▶ [Records for the task]
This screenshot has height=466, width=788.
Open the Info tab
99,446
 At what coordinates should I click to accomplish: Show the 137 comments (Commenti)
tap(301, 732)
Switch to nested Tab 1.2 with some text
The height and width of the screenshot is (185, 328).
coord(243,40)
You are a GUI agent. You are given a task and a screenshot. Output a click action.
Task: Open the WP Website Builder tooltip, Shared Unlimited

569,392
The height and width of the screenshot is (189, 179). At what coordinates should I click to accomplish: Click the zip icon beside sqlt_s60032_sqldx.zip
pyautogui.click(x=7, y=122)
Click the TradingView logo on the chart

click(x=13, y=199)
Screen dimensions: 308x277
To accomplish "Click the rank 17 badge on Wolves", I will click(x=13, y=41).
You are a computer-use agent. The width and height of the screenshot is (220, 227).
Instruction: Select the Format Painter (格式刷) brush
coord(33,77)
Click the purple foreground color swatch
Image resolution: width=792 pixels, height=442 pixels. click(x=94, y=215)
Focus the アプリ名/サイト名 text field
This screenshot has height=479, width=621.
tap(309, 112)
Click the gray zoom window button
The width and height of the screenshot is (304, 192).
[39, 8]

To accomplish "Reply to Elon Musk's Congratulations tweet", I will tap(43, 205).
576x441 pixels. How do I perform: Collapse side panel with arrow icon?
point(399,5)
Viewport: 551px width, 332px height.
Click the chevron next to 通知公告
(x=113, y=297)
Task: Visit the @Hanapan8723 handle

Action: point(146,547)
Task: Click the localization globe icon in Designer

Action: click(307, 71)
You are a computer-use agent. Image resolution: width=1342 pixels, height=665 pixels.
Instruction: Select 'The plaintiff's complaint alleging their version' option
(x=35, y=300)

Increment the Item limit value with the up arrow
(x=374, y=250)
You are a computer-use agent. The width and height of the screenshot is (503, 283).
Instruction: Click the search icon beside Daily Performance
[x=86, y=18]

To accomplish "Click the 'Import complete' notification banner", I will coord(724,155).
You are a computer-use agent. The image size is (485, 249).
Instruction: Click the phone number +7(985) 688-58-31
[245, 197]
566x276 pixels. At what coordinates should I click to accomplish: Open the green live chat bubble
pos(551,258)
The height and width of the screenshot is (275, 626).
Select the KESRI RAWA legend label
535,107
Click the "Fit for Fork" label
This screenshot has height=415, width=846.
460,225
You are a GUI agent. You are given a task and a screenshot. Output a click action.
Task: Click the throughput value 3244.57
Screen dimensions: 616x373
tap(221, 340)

▶ [Problem requirements] Go through the data above and return each line containing the string "will".

▶ [Result for this exercise]
To accomplish "Click the rank 17 badge on Wolves", I will click(x=13, y=41).
To accomplish "Reply to Elon Musk's Congratulations tweet", I will tap(43, 205).
To accomplish "Click the 'Import complete' notification banner", I will coord(724,155).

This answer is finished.